C. Failure to State a Claim Against the Unnamed Chief of Police
In the first two paragraphs of Greenwood's Original Complaint, he appears to assert a claim against an unnamed Chief of Police for the City of Yoakum. See Dkt. No. 1 at 1-2. Defendants contend that Greenwood fails to assert a factual basis for including the unnamed Chief of Police and otherwise does not specify a legitimate basis to pursue a claim against this unnamed defendant. Greenwood's response fails to address this point in its entirety. Therefore, Defendants' motion to dismiss is GRANTED without prejudice. If Greenwood later unearths an identifiable Chief of Police, other than Chief Formolo, whose actions appear relevant to the claims underpinning this suit, and wishes to add such party as a defendant, Greenwood is free to seek leave to amend his complaint at that time.

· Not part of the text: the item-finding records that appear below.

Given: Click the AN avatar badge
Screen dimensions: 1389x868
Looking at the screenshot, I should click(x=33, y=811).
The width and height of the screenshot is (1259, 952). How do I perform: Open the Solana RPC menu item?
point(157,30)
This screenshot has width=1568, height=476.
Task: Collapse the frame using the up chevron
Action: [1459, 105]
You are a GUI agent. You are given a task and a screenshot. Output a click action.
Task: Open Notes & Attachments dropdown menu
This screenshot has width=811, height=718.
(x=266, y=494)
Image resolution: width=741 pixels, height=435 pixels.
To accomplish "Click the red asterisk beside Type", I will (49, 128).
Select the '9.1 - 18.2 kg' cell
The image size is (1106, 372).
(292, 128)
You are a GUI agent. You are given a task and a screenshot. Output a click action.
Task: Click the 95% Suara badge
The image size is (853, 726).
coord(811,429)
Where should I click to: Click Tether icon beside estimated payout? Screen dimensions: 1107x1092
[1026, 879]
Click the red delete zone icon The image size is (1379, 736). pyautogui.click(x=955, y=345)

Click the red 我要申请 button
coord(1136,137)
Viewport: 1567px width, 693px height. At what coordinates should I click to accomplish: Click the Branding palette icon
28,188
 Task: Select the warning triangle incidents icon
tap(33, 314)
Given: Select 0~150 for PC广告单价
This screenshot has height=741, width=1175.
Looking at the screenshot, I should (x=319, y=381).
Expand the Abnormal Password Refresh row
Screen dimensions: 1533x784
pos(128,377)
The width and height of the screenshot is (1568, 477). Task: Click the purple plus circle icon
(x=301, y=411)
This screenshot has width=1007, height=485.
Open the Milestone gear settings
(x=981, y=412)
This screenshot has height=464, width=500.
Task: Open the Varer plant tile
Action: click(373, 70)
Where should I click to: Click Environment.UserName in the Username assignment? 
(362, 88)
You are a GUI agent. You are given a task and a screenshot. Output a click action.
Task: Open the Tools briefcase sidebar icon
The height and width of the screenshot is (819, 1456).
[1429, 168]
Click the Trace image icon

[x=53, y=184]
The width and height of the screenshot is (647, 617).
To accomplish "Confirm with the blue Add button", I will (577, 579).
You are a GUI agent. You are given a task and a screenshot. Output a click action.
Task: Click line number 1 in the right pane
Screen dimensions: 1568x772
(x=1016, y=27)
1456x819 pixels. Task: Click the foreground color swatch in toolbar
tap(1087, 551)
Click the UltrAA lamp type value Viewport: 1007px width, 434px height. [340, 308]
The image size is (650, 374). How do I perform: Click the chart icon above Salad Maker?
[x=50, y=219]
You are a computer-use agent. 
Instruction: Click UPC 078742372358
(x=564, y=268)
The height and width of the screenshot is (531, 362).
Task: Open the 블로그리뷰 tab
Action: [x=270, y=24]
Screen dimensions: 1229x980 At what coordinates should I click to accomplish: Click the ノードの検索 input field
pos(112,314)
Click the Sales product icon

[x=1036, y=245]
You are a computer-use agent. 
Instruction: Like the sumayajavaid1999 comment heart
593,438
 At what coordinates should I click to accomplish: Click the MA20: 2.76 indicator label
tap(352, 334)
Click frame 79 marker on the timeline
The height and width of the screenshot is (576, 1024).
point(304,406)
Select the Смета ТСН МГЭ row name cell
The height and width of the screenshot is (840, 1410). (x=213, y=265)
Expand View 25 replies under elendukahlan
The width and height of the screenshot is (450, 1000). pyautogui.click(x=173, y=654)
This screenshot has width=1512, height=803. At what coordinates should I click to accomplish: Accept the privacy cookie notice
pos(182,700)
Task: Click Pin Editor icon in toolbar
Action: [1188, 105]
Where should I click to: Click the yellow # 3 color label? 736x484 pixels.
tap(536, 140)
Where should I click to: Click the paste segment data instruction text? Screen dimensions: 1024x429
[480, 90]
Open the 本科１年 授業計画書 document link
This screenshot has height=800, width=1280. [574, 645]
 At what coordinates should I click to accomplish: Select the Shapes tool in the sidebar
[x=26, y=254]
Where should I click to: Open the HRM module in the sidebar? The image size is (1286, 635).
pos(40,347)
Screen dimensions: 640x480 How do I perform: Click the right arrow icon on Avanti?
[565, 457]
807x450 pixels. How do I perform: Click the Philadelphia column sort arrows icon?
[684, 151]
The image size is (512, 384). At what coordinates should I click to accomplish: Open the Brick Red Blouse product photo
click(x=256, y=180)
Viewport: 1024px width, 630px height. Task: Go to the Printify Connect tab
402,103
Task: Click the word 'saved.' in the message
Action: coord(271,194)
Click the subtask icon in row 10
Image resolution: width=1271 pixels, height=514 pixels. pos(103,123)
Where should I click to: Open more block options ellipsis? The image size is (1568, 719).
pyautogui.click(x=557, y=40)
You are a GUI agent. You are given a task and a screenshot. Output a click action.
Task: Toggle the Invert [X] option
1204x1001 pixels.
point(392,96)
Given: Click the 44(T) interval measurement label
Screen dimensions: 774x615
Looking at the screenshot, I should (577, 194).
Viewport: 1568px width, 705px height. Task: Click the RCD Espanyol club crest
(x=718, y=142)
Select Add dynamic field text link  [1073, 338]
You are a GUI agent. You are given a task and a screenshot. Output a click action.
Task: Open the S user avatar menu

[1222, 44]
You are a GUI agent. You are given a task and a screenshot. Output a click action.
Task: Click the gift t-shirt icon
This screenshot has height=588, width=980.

III. Amendment of Pleadings
At the end of his response to Defendants' motion, Greenwood requests that the Court grant him leave to file an amended complaint. Although Greenwood's pleadings are deficient in some respects, dismissal of his Original Complaint is not appropriate at this stage. Rule 15(a), FED. R. CIV. P., directs that "leave [to amend] shall be freely given when justice so requires." See also Foman v. Davis, 371 U.S. 178, 182 (1962). The decision to allow amendment is within the sound discretion of the court, Norman v. Apache Corp., 19 F.3d 1017, 1021 (5th Cir. 1994), and in determining whether to allow an amended pleading, the Court must consider undue delay, undue prejudice to the opposing parties, timeliness and the futility of the amendment. Foman, 371 U.S. at 182; Chitimacha Tribe of La. v. Harry L. Laws Co., 690 F.2d 1157, 1163 (5th Cir. 1982). At this time, none of these factors warrants denying Greenwood an opportunity to amend his Original Complaint. Accordingly, and as noted above, the Court will allow Greenwood an opportunity to file an amended complaint curing the deficiencies identified in this order.